Defective insulin signaling pathway and increased glycogen synthase kinase-3 activity in the brain of diabetic mice: Parallels with Alzheimer's disease and correction by insulin
Article first published online: 14 JUL 2008
Copyright © 2008 Wiley-Liss, Inc.
Journal of Neuroscience Research
Volume 86, Issue 15, pages 3265–3274, 15 November 2008
How to Cite
Jolivalt, C.G., Lee, C.A., Beiswenger, K.K., Smith, J.L., Orlov, M., Torrance, M.A. and Masliah, E. (2008), Defective insulin signaling pathway and increased glycogen synthase kinase-3 activity in the brain of diabetic mice: Parallels with Alzheimer's disease and correction by insulin. J. Neurosci. Res., 86: 3265–3274. doi: 10.1002/jnr.21787
- Issue published online: 21 OCT 2008
- Article first published online: 14 JUL 2008
- Manuscript Accepted: 27 APR 2008
- Manuscript Revised: 14 APR 2008
- Manuscript Received: 27 FEB 2008
- Institute for the Study of Aging
- insulin pathway;
- amyloid β
We have evaluated the effect of peripheral insulin deficiency on brain insulin pathway activity in a mouse model of type 1 diabetes, the parallels with Alzheimer's disease (AD), and the effect of treatment with insulin. Nine weeks of insulin-deficient diabetes significantly impaired the learning capacity of mice, significantly reduced insulin-degrading enzyme protein expression, and significantly reduced phosphorylation of the insulin-receptor and AKT. Phosphorylation of glycogen synthase kinase-3 (GSK3) was also significantly decreased, indicating increased GSK3 activity. This evidence of reduced insulin signaling was associated with a concomitant increase in tau phosphorylation and amyloid β protein levels. Changes in phosphorylation levels of insulin receptor, GSK3, and tau were not observed in the brain of db/db mice, a model of type 2 diabetes, after a similar duration (8 weeks) of diabetes.

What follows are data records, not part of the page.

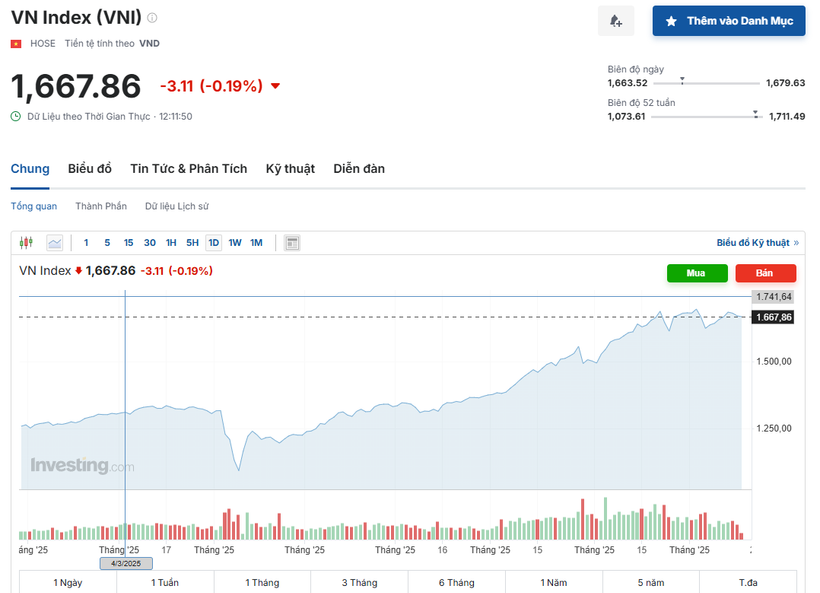Click the real-time data clock icon
The height and width of the screenshot is (593, 820).
click(16, 116)
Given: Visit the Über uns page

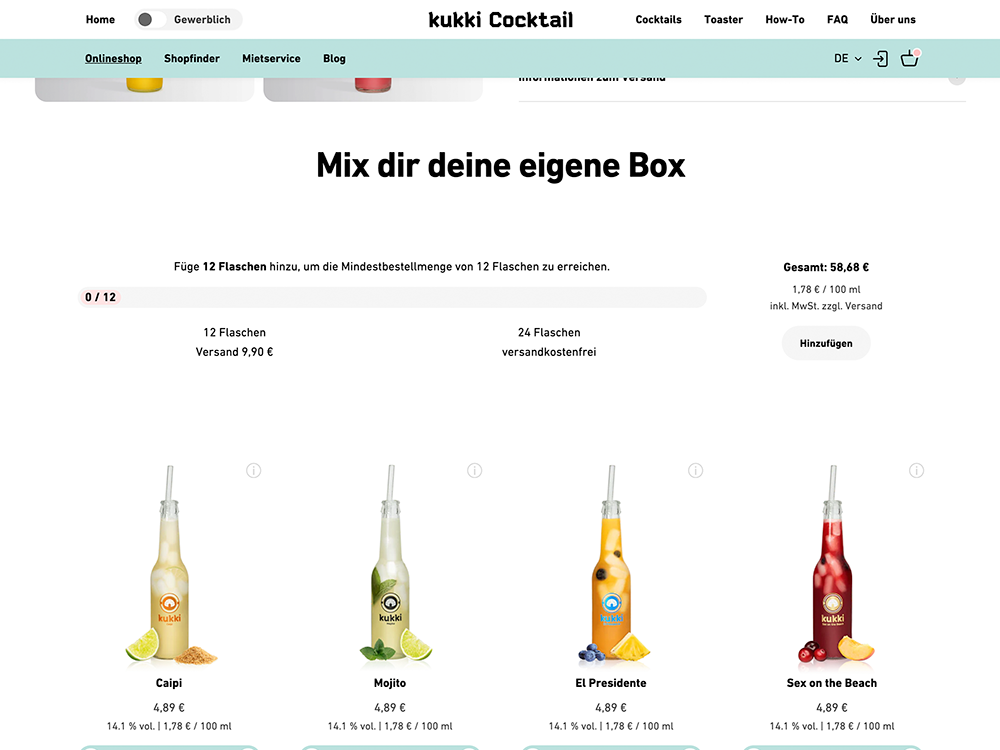Looking at the screenshot, I should click(x=893, y=20).
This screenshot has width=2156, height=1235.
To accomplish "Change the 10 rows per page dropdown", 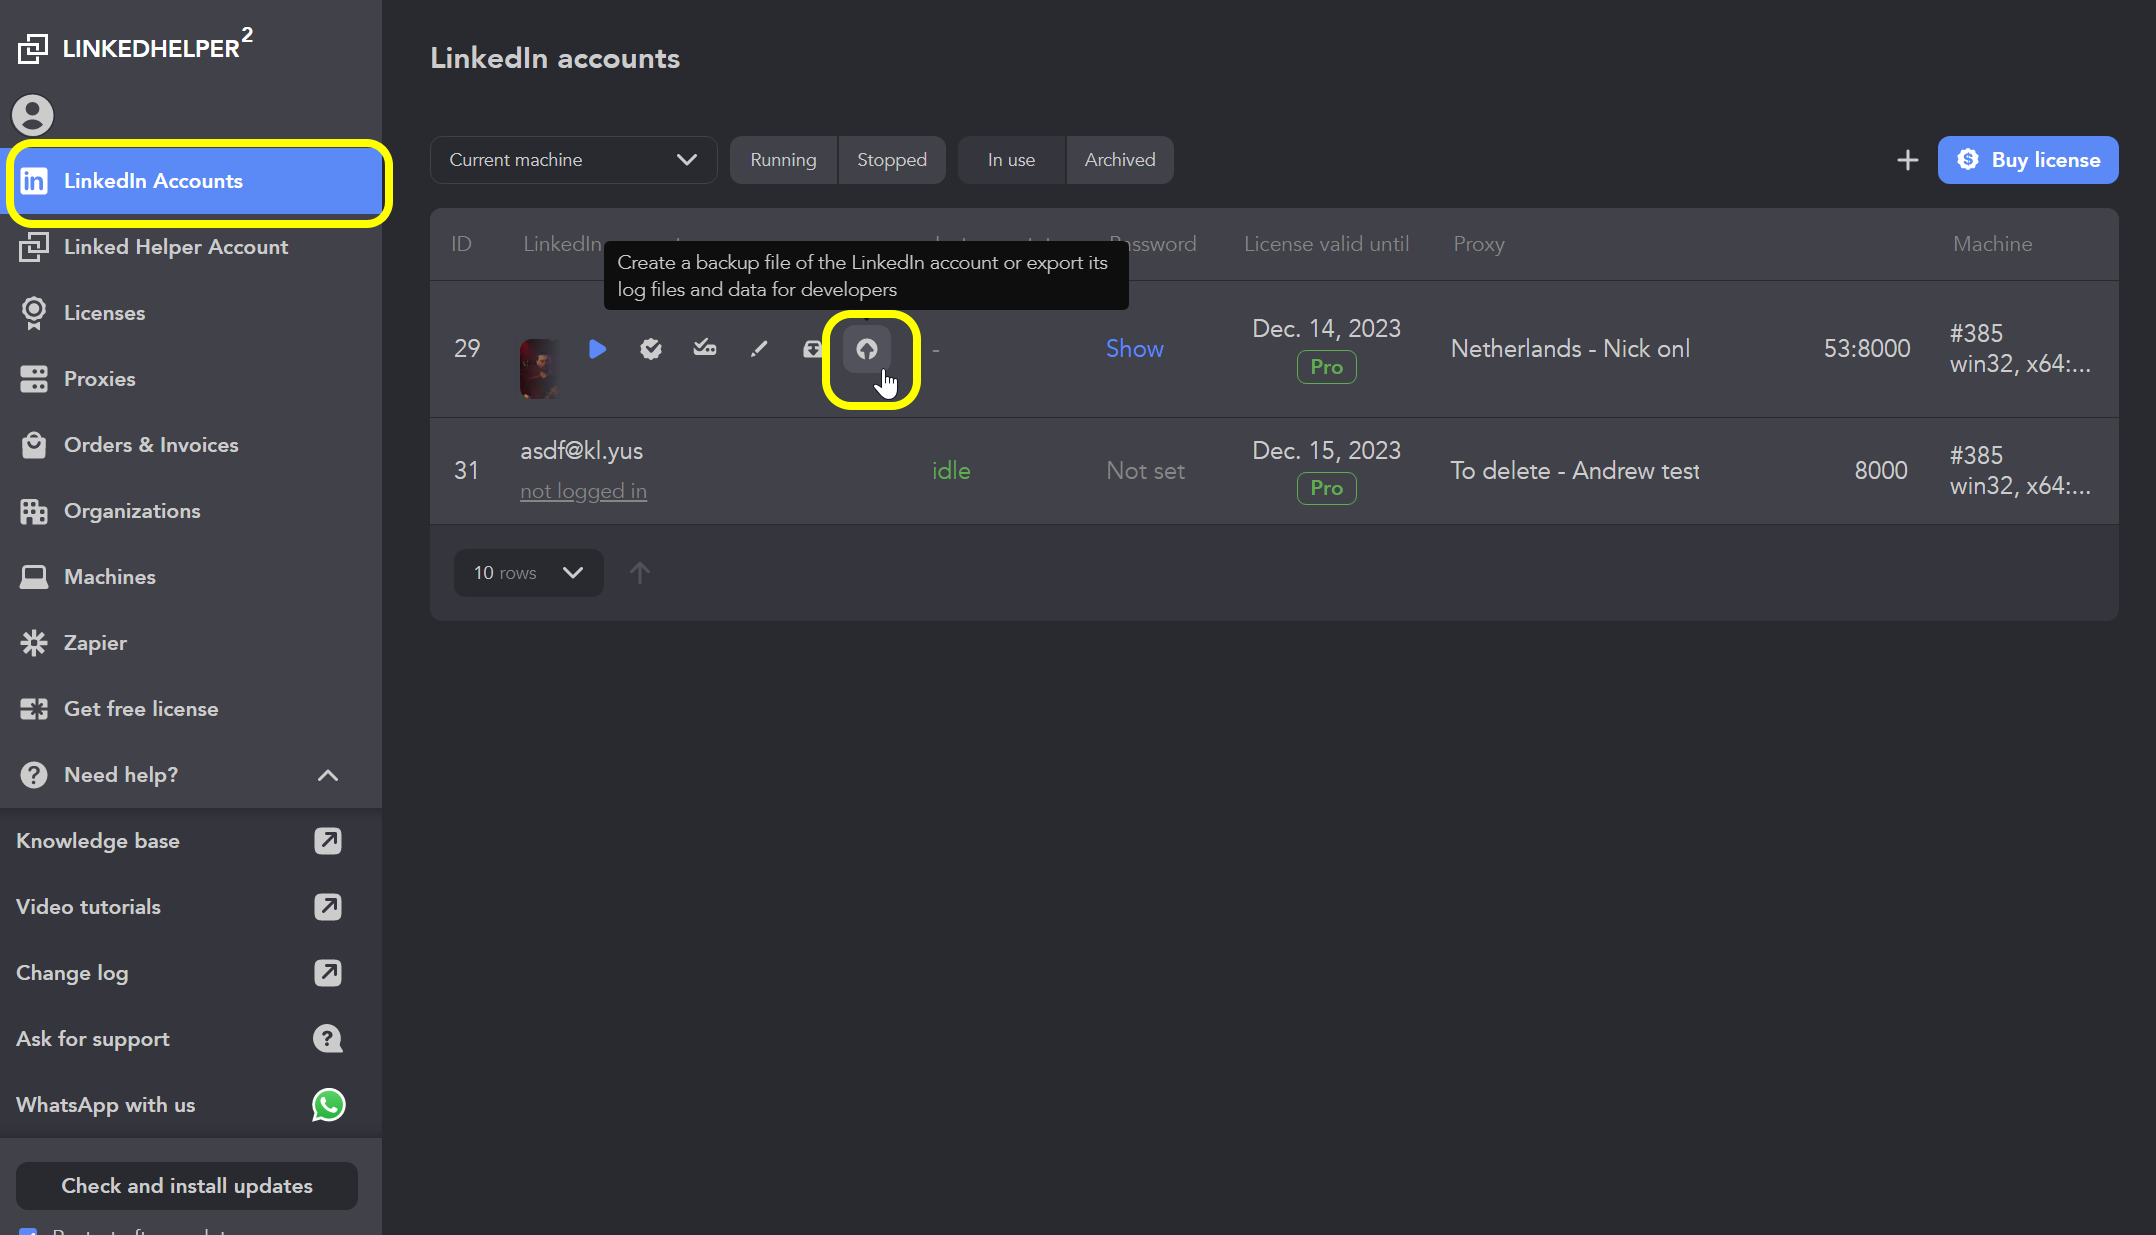I will pyautogui.click(x=528, y=573).
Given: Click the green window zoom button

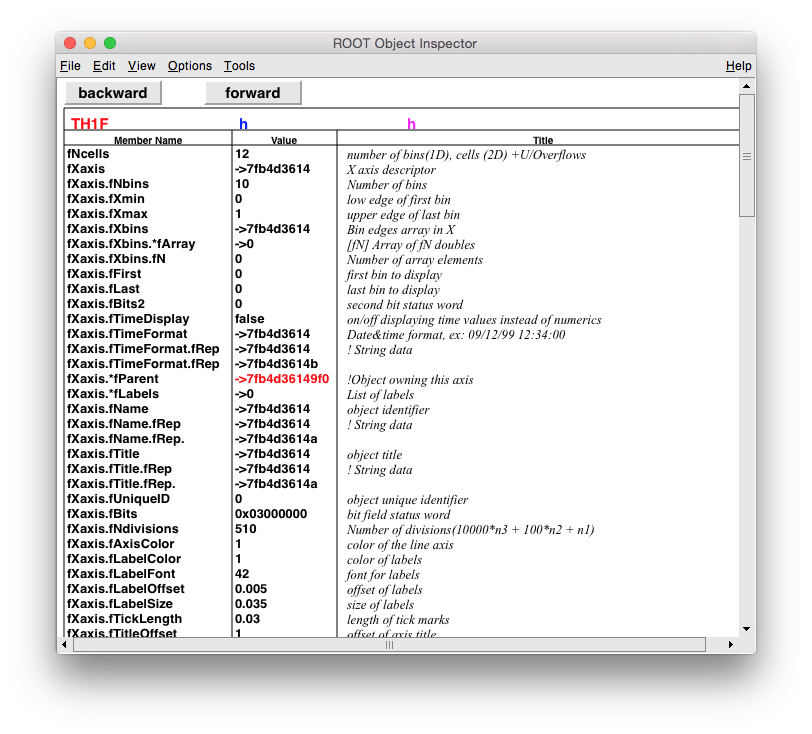Looking at the screenshot, I should pyautogui.click(x=110, y=43).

Treatment with insulin from onset of diabetes partially restored the phosphorylation of insulin receptor and of GSK3, partially reduced the level of phosphorylated tau in the brain, and partially improved learning ability in insulin-deficient diabetic mice. Our data indicate that mice with systemic insulin deficiency display evidence of reduced insulin signaling pathway activity in the brain that is associated with biochemical and behavioral features of AD and that it can be corrected by insulin treatment. © 2008 Wiley-Liss, Inc.